A Family Portrait
This is the story I will tell you.
My parents met as exchange students from Taiwan.
In three months, they fell in love and married. Three years
later, I was born in Tennessee. When I was five
years old, my dad got a job offer in California, so we
moved. We've been there ever since. As a family, we get
into fights now and then, but everything's generally
This morning, the half-sun lit you in
this dim chamber (it smelled like you, like
roses pressed and dried between two pages of
an ancient text) and in the darkness of
your hair, masking the violence of a step-father and
self, you teased out this woven story.
This is a story I will not remember.
My mother said she used to love my father
because he would take her to visit the Washington
monument, take pictures of her on a leafy
lawn, cook dinner, and drive her to work in
the hard-snowing winters.
Within a few years, they started fighting. One time,
in the middle of an argument, my father hefted my baby
basket and threw me down the stairs. "Take her back!" he
said, but to where one couldn't guess. Later he
took the basket and drove off in the car. But I wouldn't stop
crying, so he had to bring us back.
"It's okay," you said, brushing my hair
Occasionally, my father shoved my mother to
the floor; she'd sit there sobbing, and I felt so helpless.

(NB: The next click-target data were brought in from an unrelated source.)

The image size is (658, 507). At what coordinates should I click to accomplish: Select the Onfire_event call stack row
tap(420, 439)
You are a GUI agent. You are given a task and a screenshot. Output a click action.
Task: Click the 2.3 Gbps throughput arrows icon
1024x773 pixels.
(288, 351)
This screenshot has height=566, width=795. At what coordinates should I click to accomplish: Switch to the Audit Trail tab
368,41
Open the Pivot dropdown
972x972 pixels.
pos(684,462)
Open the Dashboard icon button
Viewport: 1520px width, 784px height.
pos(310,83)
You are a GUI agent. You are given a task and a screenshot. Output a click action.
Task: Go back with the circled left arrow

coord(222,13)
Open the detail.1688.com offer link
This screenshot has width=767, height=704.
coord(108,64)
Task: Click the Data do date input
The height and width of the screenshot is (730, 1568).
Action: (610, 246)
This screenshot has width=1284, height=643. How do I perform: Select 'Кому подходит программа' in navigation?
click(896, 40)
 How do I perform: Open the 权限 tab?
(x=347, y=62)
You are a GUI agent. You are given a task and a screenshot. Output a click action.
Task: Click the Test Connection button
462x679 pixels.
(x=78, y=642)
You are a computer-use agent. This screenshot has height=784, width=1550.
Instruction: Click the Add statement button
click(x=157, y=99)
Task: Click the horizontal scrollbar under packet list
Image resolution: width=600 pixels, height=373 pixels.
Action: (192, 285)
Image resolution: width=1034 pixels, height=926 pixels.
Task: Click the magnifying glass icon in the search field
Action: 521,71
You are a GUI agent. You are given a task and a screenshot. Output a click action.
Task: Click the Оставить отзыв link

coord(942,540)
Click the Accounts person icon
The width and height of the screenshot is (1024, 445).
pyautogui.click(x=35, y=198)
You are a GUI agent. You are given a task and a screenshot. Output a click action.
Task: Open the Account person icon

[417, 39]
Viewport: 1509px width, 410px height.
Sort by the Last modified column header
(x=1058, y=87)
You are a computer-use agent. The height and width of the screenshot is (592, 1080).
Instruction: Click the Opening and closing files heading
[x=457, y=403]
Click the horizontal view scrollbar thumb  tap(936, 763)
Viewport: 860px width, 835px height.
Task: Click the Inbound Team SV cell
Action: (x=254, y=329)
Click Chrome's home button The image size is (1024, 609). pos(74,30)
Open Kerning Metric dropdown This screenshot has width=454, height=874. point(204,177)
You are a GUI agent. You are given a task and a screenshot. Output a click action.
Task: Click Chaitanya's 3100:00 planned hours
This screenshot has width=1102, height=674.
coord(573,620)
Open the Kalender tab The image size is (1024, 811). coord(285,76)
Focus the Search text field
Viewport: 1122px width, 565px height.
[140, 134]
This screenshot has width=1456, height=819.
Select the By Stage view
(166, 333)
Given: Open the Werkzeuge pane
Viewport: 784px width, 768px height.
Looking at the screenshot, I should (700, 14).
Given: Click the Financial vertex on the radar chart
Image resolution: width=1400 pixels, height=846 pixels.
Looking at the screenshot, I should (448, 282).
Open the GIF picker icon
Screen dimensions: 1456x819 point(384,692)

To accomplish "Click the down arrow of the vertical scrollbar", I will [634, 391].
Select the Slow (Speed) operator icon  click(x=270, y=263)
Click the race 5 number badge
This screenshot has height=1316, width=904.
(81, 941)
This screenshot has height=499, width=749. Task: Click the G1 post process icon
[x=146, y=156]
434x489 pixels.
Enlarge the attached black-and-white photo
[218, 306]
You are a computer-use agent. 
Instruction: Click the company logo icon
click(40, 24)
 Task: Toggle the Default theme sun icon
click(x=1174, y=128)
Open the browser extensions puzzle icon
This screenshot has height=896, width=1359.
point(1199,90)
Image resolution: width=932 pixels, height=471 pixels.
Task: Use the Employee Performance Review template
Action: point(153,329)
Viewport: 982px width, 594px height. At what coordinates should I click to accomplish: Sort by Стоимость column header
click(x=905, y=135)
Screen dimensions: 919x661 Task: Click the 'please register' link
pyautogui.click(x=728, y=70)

Sometimes she'd start hacking with a kitchen knife at the
locked bedroom door. When they threw furniture, I would hide
in my room, hearing the noises of a marriage collapsing, and
I'd pace nervously, imagining the damage. Eventually I took
part, fighting over how I did the dishes, I nearly
brained my mother with a ladder -- she escaped with a
bruise on her shoulder. I threw ceramic figurines. I uprooted
and strangled her prize pansies.
We always had a hard time explaining the black ink on
the sofas or the water-damaged floor or the crashing noises
late at night.
The morning sun lit a framed family
portrait. Gentle mother, stout father, and
obedient daughter -- all dark haired and hard
working. An upstanding American family.